Rabu, 20 Maret 2013

Hukum Aqiqah Setelah Hari Ketujuh


Aqiqah setelah hari ketujuh[1]
Bila akikah tidak mampu dilaksanakan pada hari ketujuh sebagaimana disunnahkan maka bolehkah dilaksanakan setelah waktu tersebut ?
Pertanyaan tentang penyembelihan ‘Aqiqah lewat dari hari ketujuh sering kali saya terima. Biasanya karena ketidakmampuan sang Ayah atau keluarga untuk melaksanakan sunnah ini pada waktunya yaitu pada hari ketujuh.
Ada beberapa sumber yang saya coba telusuri termasuk kitab-kitab Fiqh yang ada pada perpustakaan saya. Kesimpulannya sebagaimana yang saya tulis berikut ini. Mudah-mudahan bermanfaat dan dapat didiskusikan bila terdapat perbedaan pandangan.
Aqiqah hukumnya sunnah dilaksanakan pada hari ketujuh kelahiran jabang bayi. Apabila tidak dapat dilaksanakan pada hari tersebut maka dilakukan pada hari keempat belas atau hari keduapuluh satu[2]. Boleh juga dilaksanakan dalam rentang waktu tersebut sebelum hari keempat belas atau sebelum hari kedua puluh satu[3]. Bila sudah lewat hari kedua puluh satu boleh pada bilangan kelipatannya (hari ke 28 atau ke 35 dan seterusnya)[4] atau pada waktu kapanpun[5].
Kalaupun tidak dapat dilaksanakan dan kemudian si anak mencapai umur baligh bahkan kemudian bekerja dan sudah punya penghasilan sendiri maka tidaklah wajib baginya untuk melaksanakan aqiqah bagi dirinya. Kalaupun tetap ingin melaksanakan maka itu adalah kewajiban orangtua bukan kewajiban si anak sekalipun ia telah dewasa dan berpenghasilan sendiri[6].

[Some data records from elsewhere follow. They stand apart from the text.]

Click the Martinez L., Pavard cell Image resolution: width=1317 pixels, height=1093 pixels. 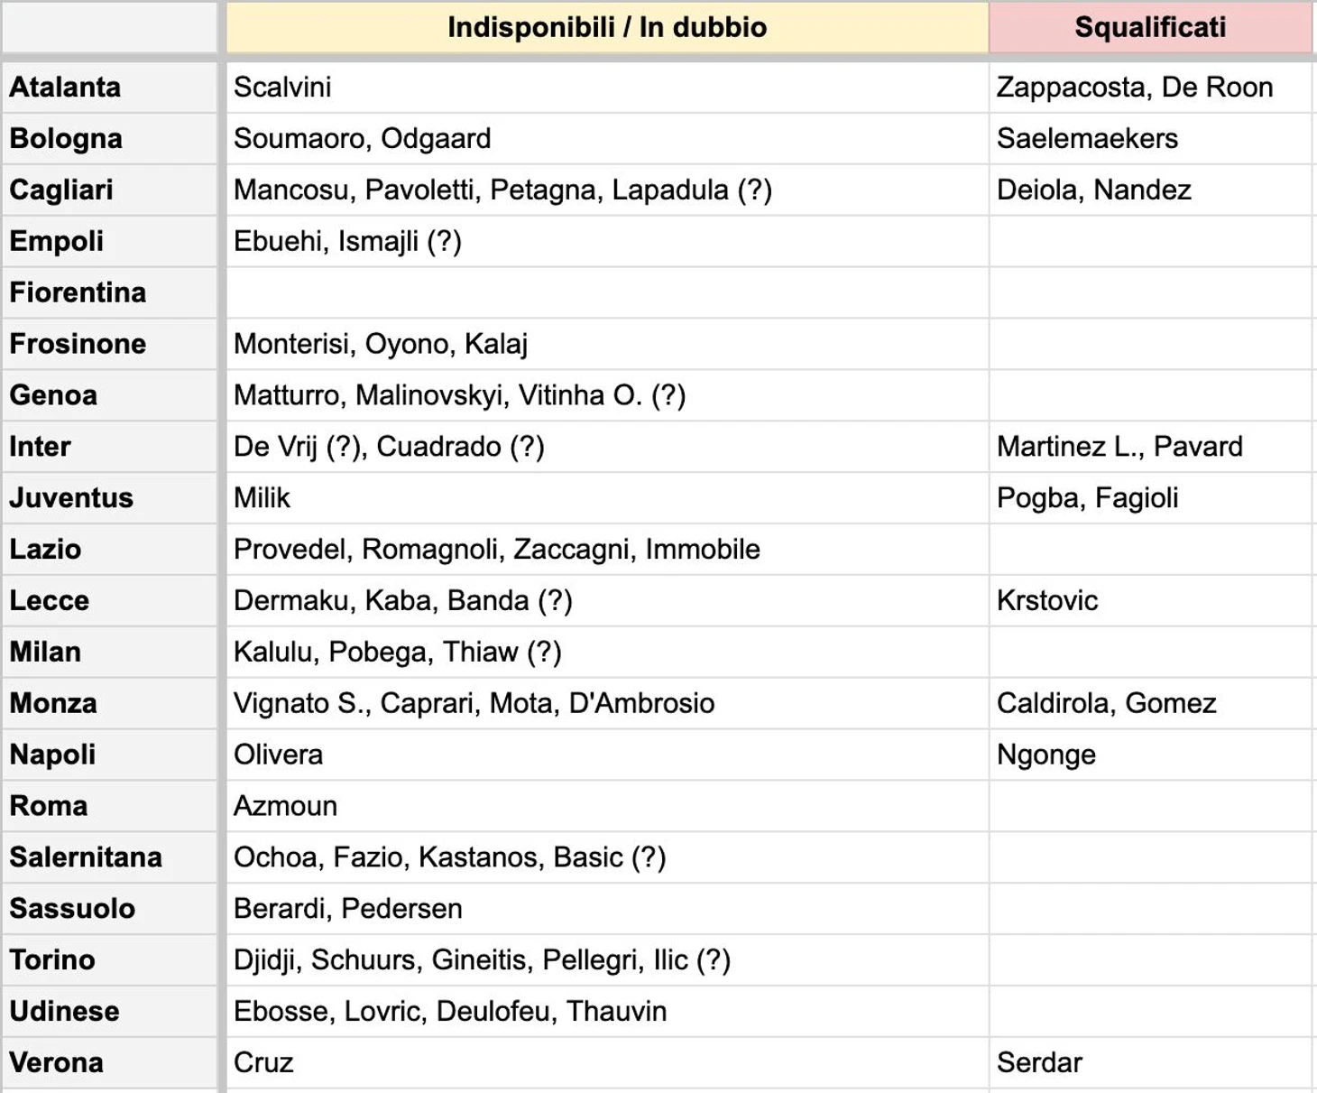point(1150,447)
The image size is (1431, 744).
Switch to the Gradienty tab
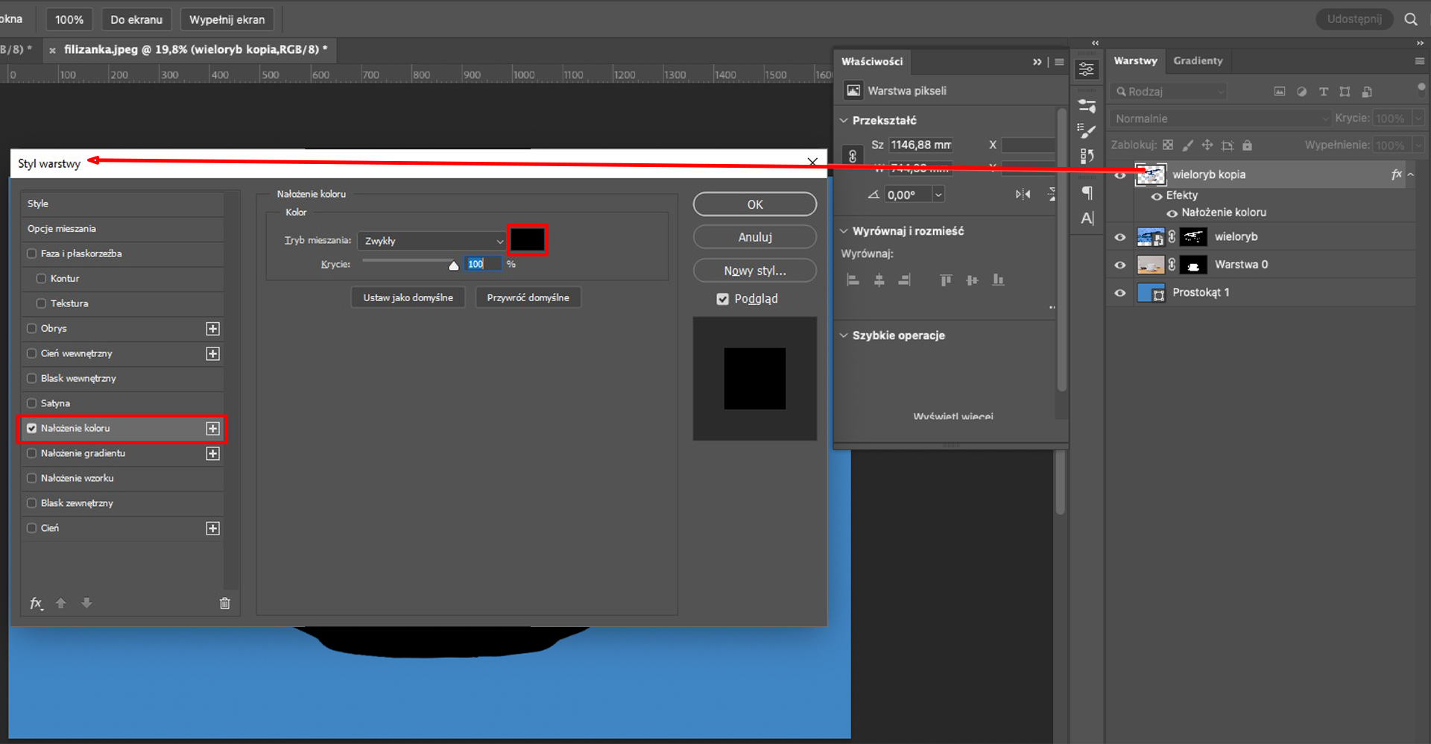coord(1198,61)
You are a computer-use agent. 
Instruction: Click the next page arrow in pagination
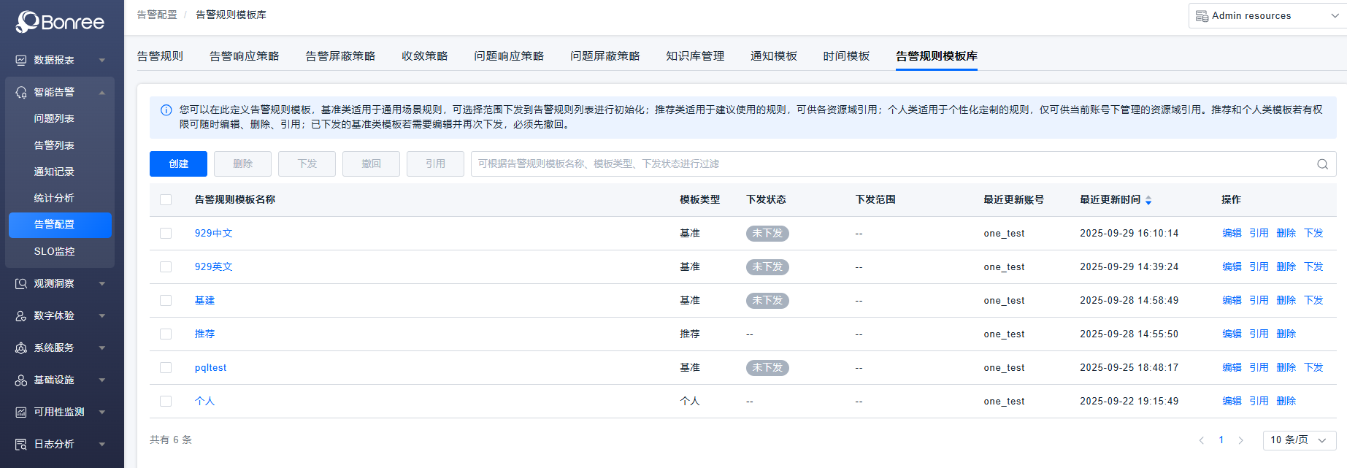1240,440
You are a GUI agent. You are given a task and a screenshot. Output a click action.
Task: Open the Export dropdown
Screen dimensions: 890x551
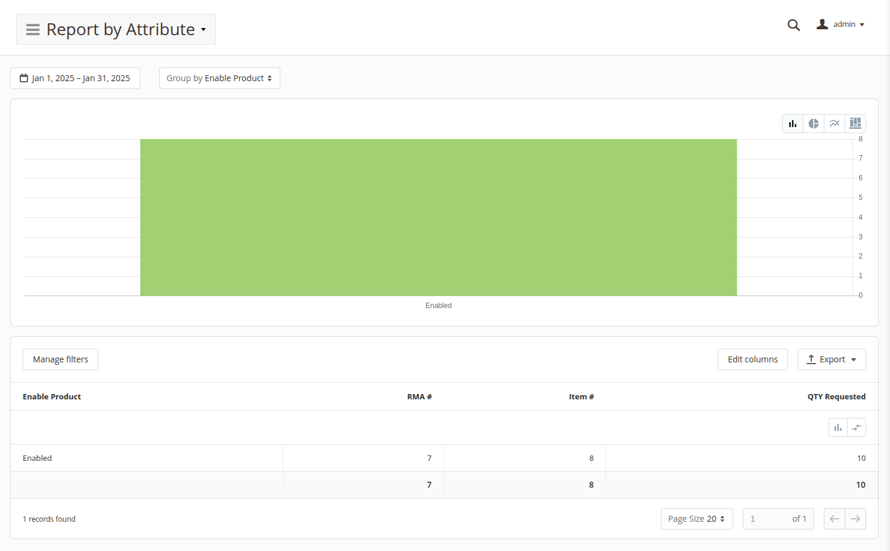[x=831, y=359]
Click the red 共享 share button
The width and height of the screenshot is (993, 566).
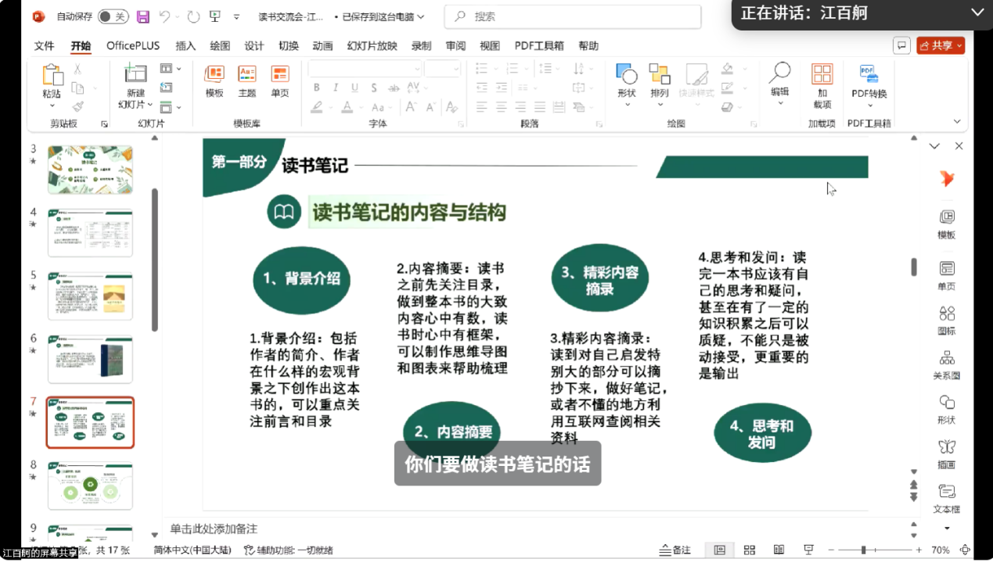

[1] Referensi utama kitab Al-Mughni Ibnu Qudamah vol 13 hlm 396, al-Majmu’ Syarah Muhadzdzab vol 8 hlm 411, Fiqh Sunnah vol 3 hlm 280 dan al-Mufashshal vol 9 hlm 307.
[2] Sesuai riwayat dari ‘Aisyah radhiyallahu ‘anha dan dalam masalah ini riwayat ‘Aisyah dapat dipandang sebagai dalil tauqify atau bukan ijtihadi sehingga boleh dijadikan hujjah (dalil).
[3] Karena yang penting maksud dari penyembelihan ‘aqiqah itu sendiri telah tercapai sekalipun tidak pada hari keempat belas maupun keduapuluh satu.
[4] Diqiyaskan terhadap riwayat ‘Aisyah radhiyallahu ‘anha diatas.
[5] Karena hukumnya adalah mengqodho’ sebuah amal yang waktunya telah lewat maka tak terbatas kapanpun seperti qodho’ menyembelih udh-hiyah dan lainnya.
[6] Atha bin Abi Rabah dan Hasan al-Bashri berpendapat bahwa ia dapat saja melaksanakan ‘aqiqah atas dirinya sendiri karena ibadah ini berkaitan dengan dirinya dan ia laksana barang gadaian hingga dapat ditebus maka seyogyanyalah ia menebus dirinya bila ia memiliki kemampuan.